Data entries
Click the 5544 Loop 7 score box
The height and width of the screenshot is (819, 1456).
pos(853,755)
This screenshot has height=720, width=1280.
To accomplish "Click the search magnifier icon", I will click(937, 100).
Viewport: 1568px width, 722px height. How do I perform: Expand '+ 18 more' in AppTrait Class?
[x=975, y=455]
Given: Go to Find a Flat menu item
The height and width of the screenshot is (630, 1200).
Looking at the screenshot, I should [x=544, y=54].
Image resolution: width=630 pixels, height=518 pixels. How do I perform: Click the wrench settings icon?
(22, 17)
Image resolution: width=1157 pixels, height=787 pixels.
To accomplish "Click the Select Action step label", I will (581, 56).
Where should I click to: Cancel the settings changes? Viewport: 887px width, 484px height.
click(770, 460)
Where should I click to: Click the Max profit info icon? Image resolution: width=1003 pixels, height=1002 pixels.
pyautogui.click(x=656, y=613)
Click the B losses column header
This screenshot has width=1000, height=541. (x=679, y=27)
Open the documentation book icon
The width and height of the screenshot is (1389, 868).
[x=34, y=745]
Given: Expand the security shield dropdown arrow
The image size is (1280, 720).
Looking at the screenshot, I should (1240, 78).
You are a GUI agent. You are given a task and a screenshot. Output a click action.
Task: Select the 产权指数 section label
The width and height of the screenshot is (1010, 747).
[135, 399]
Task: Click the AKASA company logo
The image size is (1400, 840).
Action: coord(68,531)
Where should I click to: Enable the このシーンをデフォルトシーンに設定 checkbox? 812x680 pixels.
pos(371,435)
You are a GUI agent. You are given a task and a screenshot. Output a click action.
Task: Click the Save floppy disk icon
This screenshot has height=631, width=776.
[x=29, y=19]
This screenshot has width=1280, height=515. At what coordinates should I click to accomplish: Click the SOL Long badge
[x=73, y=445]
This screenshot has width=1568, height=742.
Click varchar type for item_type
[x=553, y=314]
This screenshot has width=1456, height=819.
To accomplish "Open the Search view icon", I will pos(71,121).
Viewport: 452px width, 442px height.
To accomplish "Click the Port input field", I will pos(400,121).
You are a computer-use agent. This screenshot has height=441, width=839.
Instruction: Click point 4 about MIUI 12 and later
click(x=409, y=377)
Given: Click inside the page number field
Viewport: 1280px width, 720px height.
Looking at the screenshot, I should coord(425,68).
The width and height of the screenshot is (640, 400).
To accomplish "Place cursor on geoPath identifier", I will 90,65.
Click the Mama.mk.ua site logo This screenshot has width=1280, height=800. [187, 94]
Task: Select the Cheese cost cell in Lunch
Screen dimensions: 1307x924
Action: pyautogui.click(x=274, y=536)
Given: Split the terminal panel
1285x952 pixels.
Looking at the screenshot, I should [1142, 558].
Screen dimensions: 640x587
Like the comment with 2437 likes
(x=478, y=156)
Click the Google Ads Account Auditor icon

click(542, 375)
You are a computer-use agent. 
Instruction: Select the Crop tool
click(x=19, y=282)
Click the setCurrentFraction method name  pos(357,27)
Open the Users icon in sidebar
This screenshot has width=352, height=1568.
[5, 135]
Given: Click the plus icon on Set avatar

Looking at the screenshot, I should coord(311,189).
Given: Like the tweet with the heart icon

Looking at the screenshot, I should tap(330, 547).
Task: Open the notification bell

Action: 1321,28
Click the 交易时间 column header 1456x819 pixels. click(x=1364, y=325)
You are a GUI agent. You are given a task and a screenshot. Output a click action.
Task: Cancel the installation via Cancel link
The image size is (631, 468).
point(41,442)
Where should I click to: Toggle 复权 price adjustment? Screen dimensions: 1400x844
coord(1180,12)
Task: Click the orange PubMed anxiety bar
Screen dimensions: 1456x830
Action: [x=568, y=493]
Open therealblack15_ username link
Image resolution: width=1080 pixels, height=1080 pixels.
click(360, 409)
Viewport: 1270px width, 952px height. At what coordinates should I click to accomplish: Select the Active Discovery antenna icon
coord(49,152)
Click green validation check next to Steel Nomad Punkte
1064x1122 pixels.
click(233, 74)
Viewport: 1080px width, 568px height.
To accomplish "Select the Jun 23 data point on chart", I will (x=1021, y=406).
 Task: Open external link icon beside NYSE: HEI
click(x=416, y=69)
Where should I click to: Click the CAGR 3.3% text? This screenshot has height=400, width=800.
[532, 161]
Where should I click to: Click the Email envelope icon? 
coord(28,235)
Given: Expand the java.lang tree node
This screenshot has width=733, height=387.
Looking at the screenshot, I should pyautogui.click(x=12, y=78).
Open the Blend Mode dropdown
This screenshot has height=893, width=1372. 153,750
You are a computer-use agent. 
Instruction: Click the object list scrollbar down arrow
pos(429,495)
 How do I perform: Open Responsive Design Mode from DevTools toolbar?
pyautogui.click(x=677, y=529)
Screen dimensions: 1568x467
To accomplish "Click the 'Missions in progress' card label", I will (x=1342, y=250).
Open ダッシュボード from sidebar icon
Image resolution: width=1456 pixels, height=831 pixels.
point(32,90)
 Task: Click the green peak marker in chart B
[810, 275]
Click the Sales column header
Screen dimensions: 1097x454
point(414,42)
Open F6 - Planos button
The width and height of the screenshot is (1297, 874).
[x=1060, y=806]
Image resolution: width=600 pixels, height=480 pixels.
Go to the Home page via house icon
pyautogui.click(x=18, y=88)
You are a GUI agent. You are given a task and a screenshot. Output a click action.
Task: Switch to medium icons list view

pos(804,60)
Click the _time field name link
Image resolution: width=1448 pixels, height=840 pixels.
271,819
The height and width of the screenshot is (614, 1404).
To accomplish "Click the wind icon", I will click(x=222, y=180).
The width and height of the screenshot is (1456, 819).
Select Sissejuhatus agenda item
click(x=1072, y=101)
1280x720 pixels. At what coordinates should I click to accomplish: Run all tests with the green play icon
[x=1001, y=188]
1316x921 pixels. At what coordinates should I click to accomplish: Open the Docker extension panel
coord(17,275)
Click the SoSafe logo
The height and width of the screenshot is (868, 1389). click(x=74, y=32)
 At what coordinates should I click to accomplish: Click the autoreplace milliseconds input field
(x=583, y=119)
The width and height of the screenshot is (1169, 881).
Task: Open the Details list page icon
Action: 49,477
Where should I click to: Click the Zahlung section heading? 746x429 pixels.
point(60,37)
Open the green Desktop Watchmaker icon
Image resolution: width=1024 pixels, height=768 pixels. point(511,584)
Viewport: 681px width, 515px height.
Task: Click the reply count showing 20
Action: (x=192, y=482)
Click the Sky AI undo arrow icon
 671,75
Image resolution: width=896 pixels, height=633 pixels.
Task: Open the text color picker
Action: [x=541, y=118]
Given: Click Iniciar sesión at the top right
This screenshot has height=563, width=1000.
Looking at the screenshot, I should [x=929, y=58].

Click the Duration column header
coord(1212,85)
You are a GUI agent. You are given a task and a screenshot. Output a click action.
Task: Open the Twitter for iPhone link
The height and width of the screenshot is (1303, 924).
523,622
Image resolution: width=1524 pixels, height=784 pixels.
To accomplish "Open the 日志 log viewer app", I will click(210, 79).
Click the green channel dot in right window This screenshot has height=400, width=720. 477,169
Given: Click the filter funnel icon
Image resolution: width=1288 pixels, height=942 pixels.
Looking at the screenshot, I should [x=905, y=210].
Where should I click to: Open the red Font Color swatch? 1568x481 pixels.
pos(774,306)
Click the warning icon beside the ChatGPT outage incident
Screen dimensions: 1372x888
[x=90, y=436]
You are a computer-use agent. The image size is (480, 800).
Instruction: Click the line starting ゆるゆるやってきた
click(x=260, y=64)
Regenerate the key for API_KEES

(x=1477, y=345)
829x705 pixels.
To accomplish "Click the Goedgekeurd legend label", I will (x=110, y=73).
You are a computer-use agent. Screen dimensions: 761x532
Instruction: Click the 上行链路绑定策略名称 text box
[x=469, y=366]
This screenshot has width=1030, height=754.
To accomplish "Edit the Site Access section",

* Stated goal
Please copy out, word for word, the entry lines from the line containing "Viewport: 1568px width, 722px" through the line containing "click(770, 460)", including both of those lines.

* Final result
Viewport: 1568px width, 722px height. How do I perform: Expand '+ 18 more' in AppTrait Class?
[x=975, y=455]
Given: Go to Find a Flat menu item
The height and width of the screenshot is (630, 1200).
Looking at the screenshot, I should [x=544, y=54].
Image resolution: width=630 pixels, height=518 pixels. How do I perform: Click the wrench settings icon?
(22, 17)
Image resolution: width=1157 pixels, height=787 pixels.
To accomplish "Click the Select Action step label", I will (581, 56).
Where should I click to: Cancel the settings changes? Viewport: 887px width, 484px height.
click(770, 460)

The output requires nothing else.